Is the writing on the wall for Google’s Nexus brand?

via flickr © Biscarotte (CC BY-SA 2.0)

via flickr © Biscarotte (CC BY-SA 2.0)

  • Nexus is dead, long live Pixel
  • Is Google going to swing a surprise announcement?

Something big and game-changing appears to be happening in Google-land where the laptop meets the smartphone. A couple of weeks ago it was  revealed that Google was going to discontinue its Nexus phone brand. Nexus is the top-end Android series of smartphones and tablets that Google sub-contracts every cycle to a different member of its Android ecosystem and this time around it was to be HTC’s turn to produce it.  
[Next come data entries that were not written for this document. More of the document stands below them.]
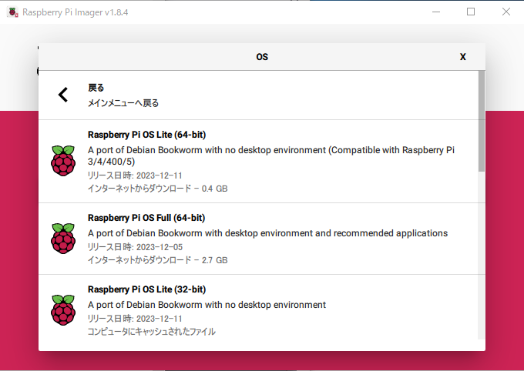Click the OS list scrollbar thumb

(x=481, y=121)
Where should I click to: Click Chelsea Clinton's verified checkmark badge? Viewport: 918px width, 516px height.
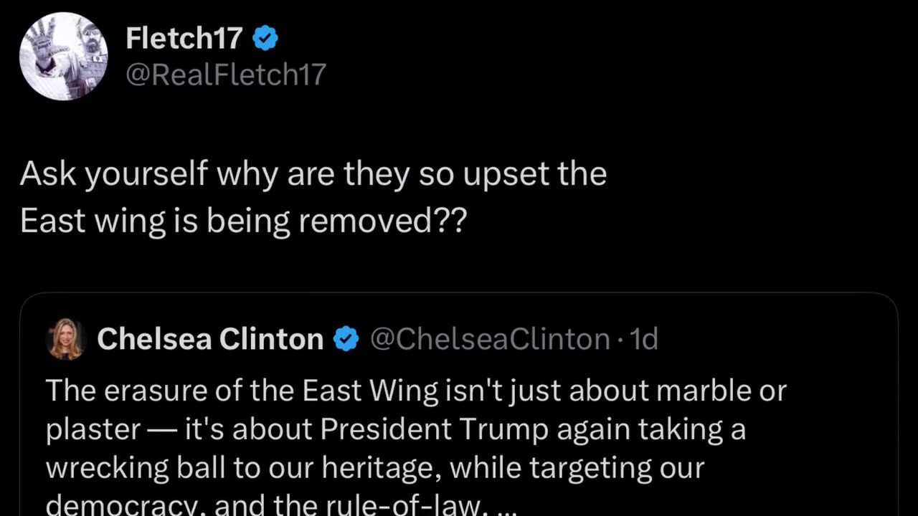tap(346, 339)
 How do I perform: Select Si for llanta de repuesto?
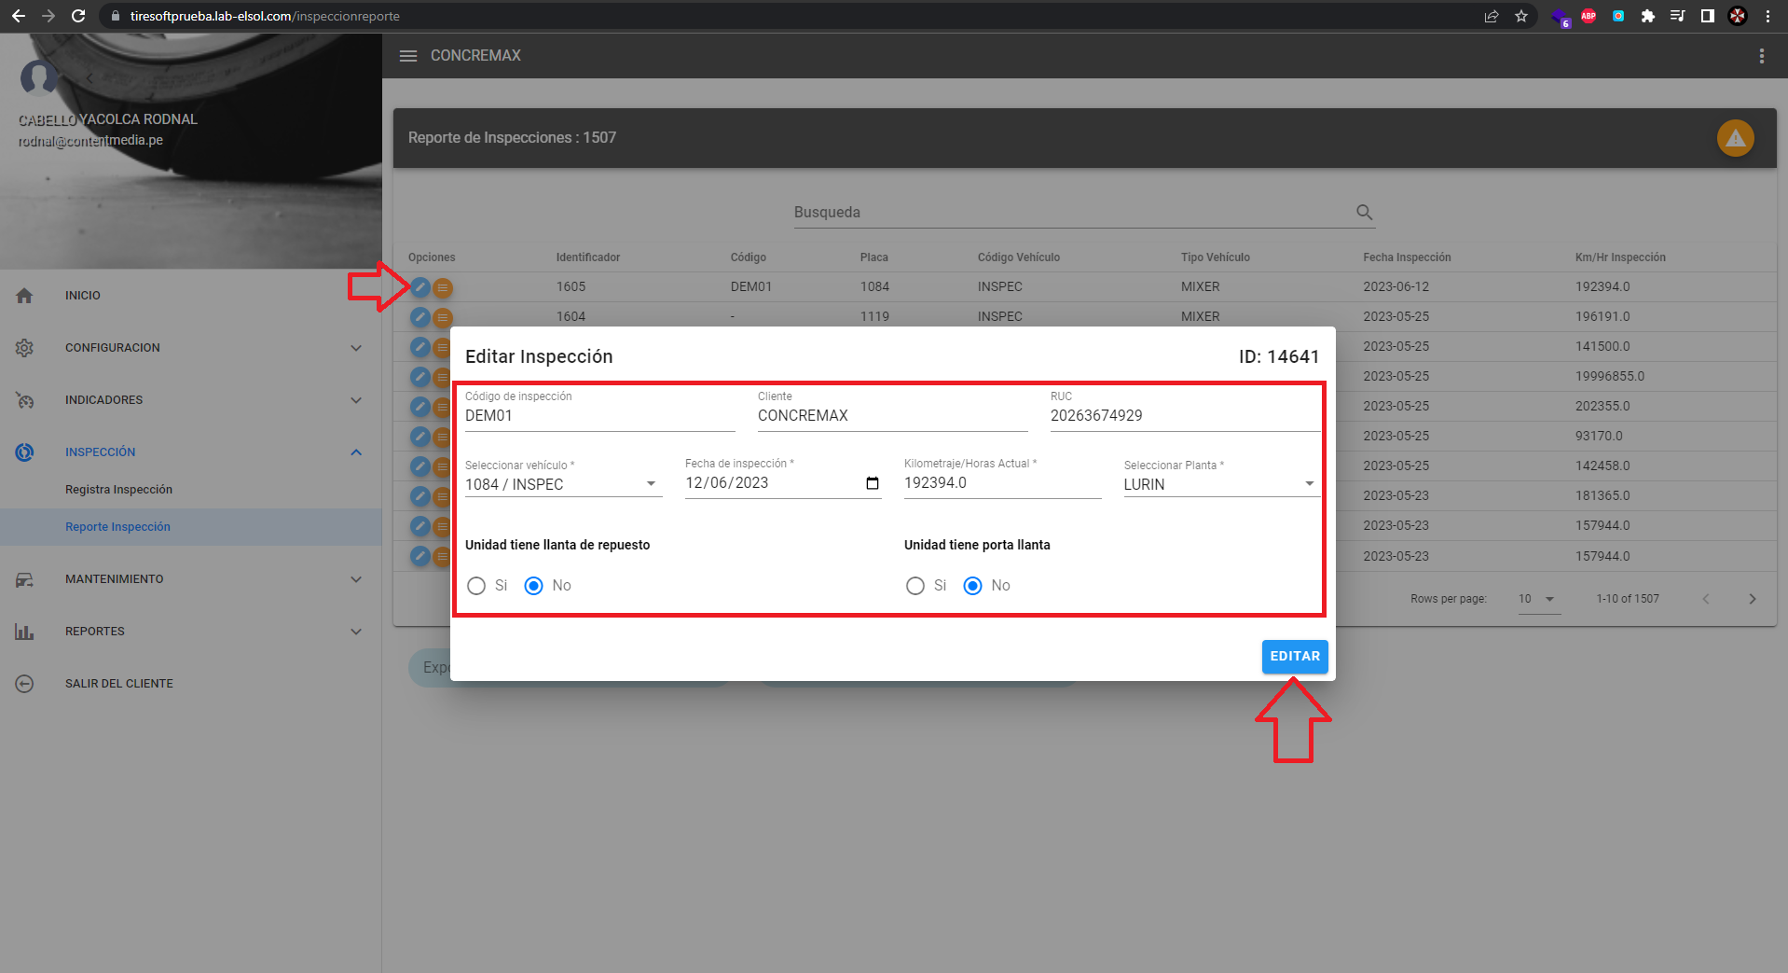coord(476,586)
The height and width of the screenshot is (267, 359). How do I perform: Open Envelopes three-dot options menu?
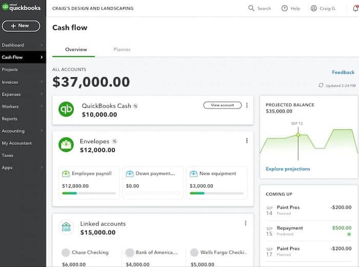click(x=247, y=141)
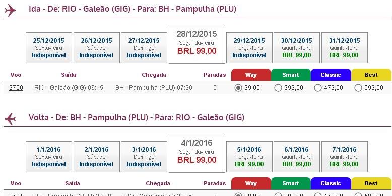The image size is (392, 196).
Task: Click the return flight airplane icon
Action: [x=10, y=119]
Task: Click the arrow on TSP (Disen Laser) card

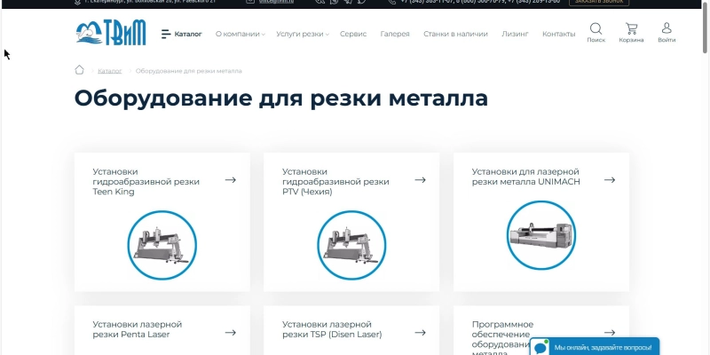Action: point(421,333)
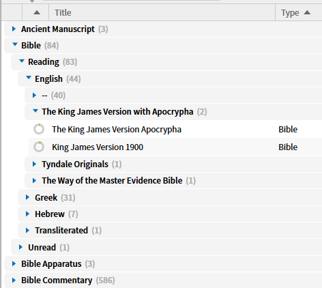322x288 pixels.
Task: Click sort arrow next to Type header
Action: pyautogui.click(x=307, y=12)
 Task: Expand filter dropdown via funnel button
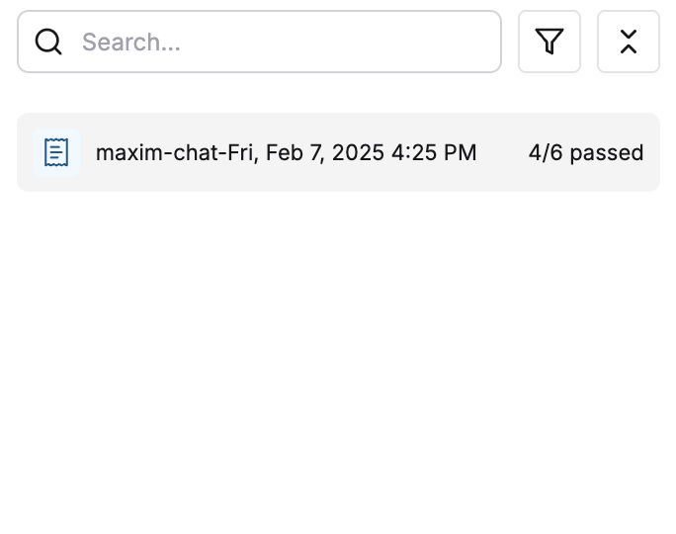(x=549, y=42)
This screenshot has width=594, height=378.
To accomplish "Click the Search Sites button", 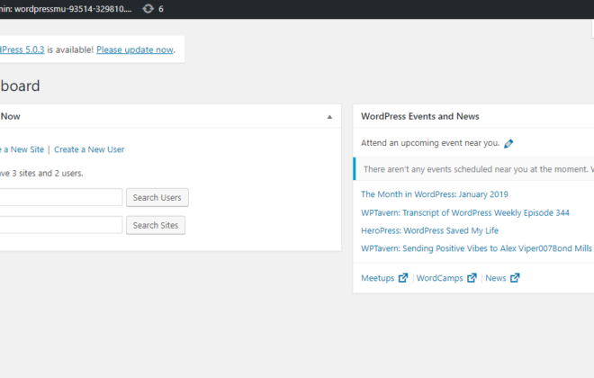I will pyautogui.click(x=156, y=225).
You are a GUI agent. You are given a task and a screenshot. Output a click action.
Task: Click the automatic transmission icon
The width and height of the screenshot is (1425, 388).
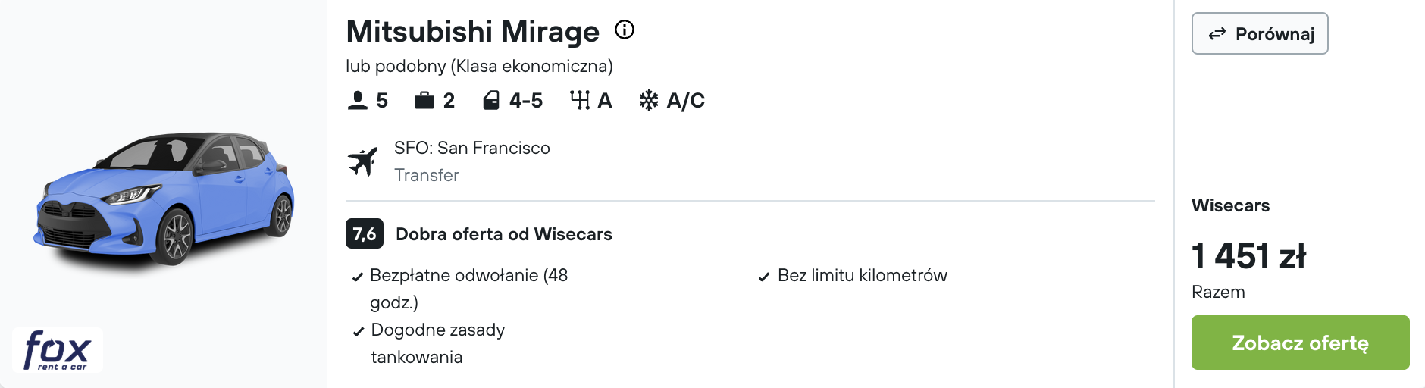[x=580, y=100]
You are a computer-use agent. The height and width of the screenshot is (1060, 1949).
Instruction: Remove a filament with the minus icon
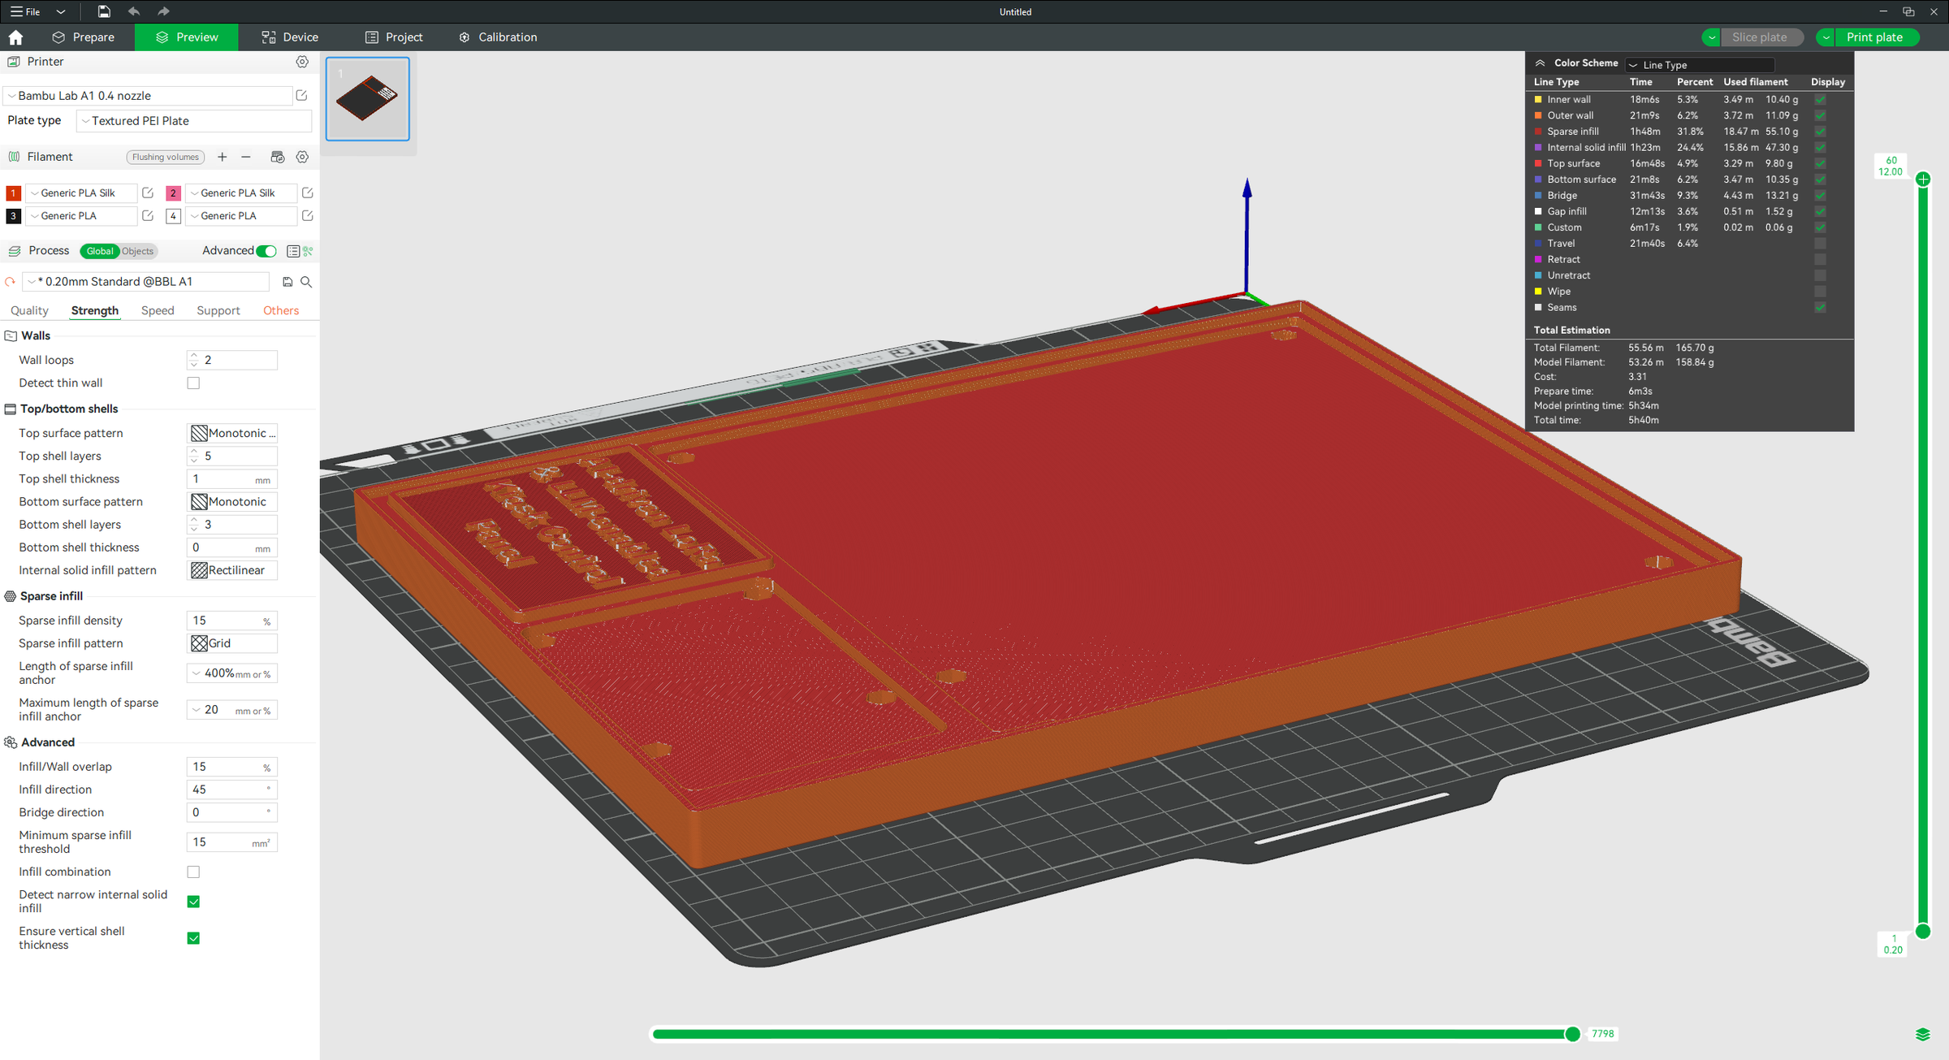(x=246, y=157)
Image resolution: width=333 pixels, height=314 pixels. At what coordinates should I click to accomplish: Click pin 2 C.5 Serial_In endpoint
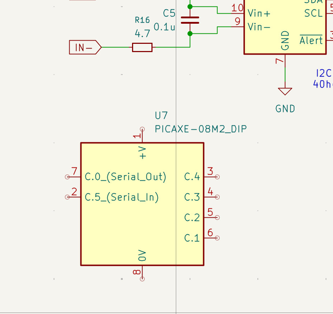click(x=67, y=197)
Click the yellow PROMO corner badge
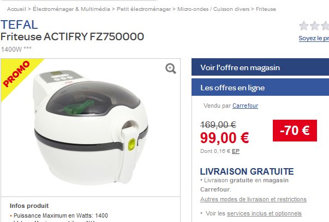This screenshot has width=329, height=222. coord(17,75)
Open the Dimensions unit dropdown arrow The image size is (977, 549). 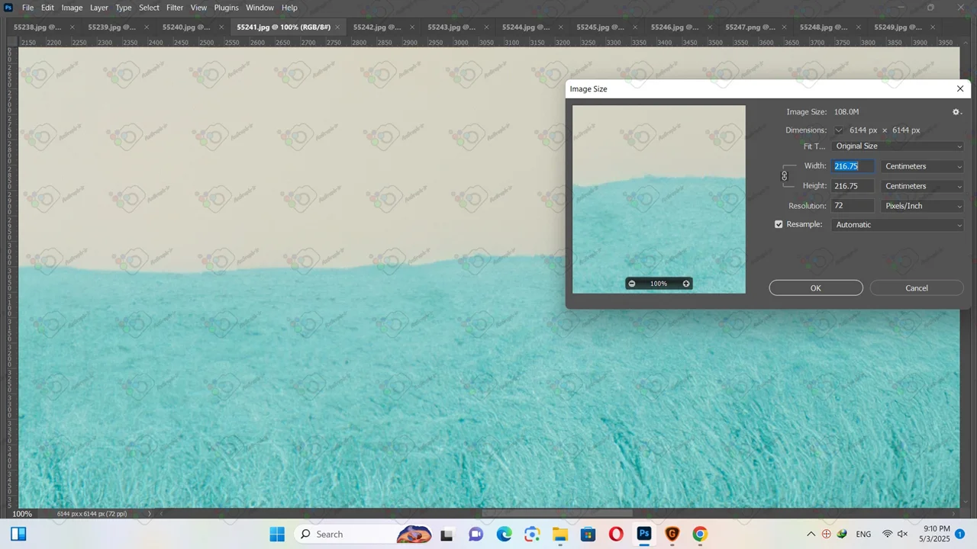tap(839, 130)
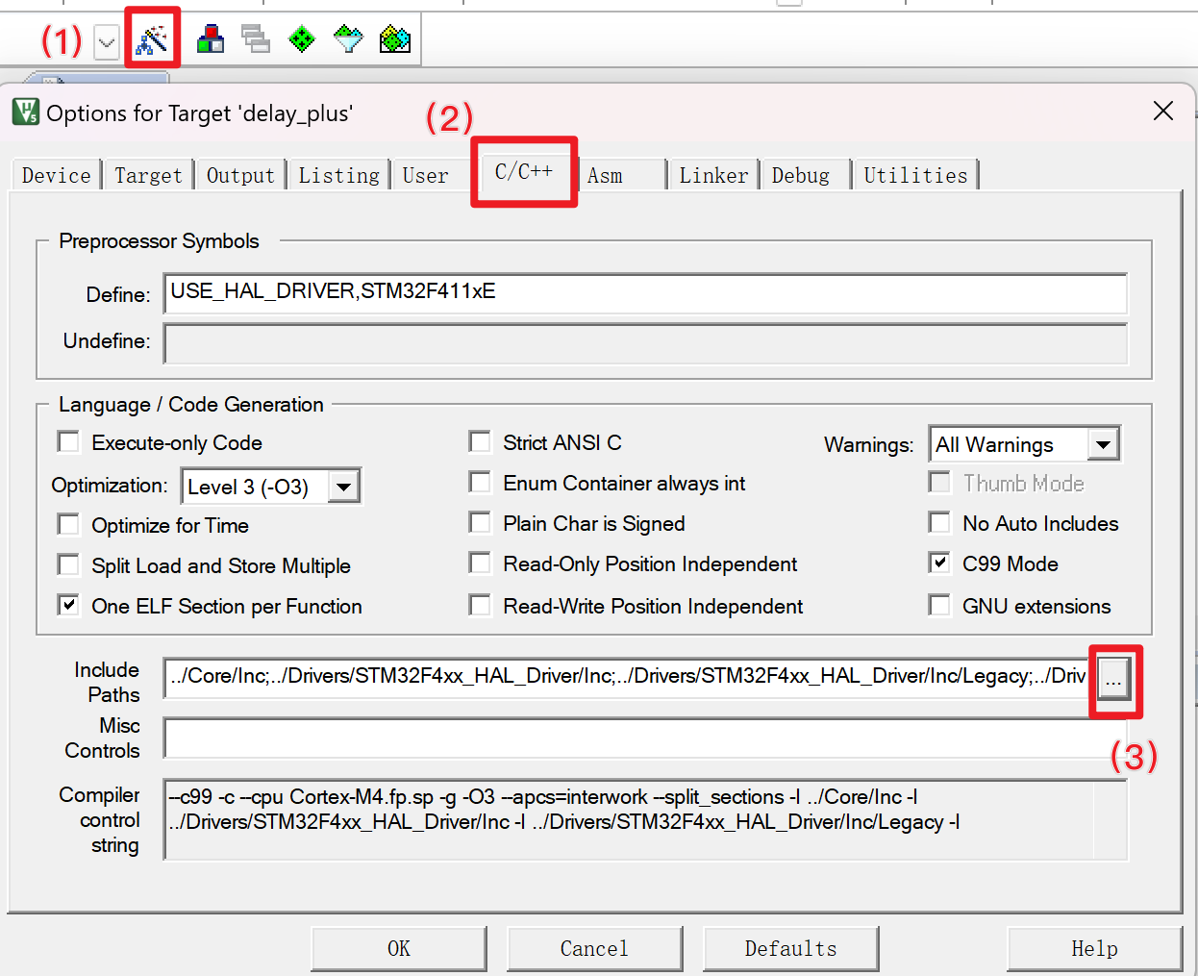Click into the Misc Controls text field
The image size is (1198, 976).
point(630,738)
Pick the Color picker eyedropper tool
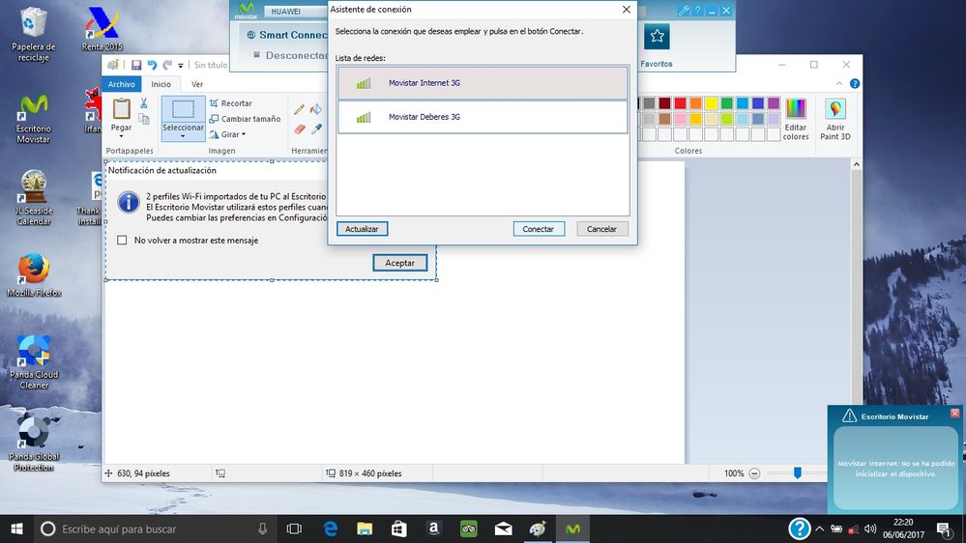Viewport: 966px width, 543px height. 316,129
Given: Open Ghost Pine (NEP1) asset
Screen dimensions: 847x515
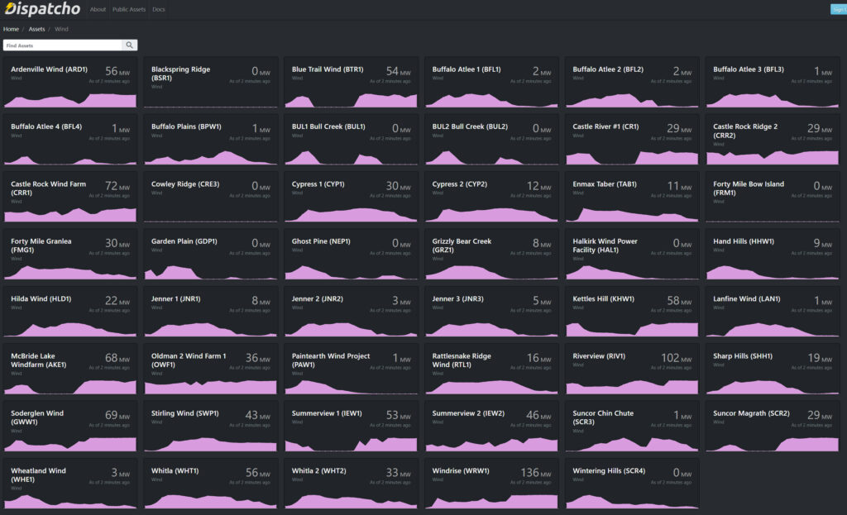Looking at the screenshot, I should [321, 241].
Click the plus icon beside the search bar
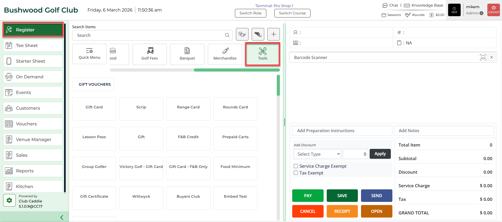 (x=273, y=34)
More recently it also announced that it was going to be bringing its ‘WiFi Assistant’ software - the agent that seamlessly connects to WiFi for its Project Fi MVNO - to all Nexus phones in North America, Mexico, the UK, and the Nordic countries.. which didn’t quite make sense given that the brand was apparently being phased out.

Unless Google had decided on a different approach and a new name for the HTC phones.  And that indeed appears to be what is now happening.

According to the site Android Police the ‘Nexus’ phones are  going to be launched as the Pixel and the Pixel XL. Both are supposedly phablet-sized (the Pixel sports a 5 inch screen and the XL a 5.5 inch, it’s claimed). There the information ends.

The Pixel brand, of course, was Google’s attempt at a ‘Nexus’ for its Chromebook concept. It was a top-end Chromebook to beat all Chromebooks and designed to act as a beacon for the independent vendors to chase.  It was very expensive so didn’t sell by the bucketload. The second Pixel was cheaper and slightly down-spec from the original so presumably sold quite a lot better. And then Google used the Pixel brand again to produce a top-of-the-range Android tablet with detachable keyboard - the Pixel C.  

So ‘Pixel’ is clearly Google’s critical ‘two in one’ or hybrid laptop/tablet brand. This is the emerging device category that Google needs to play in to counter the two-in-one challenge from Microsoft for the professional and business oriented end of the mobile device market.

So what might that tell you if Google is apparently producing a phablet-sized Pixel or two? It tells me that there’s an outside chance the phones might actually run Chrome OS, since Chrome OS can this year run Android.

What do you think?  Answers below.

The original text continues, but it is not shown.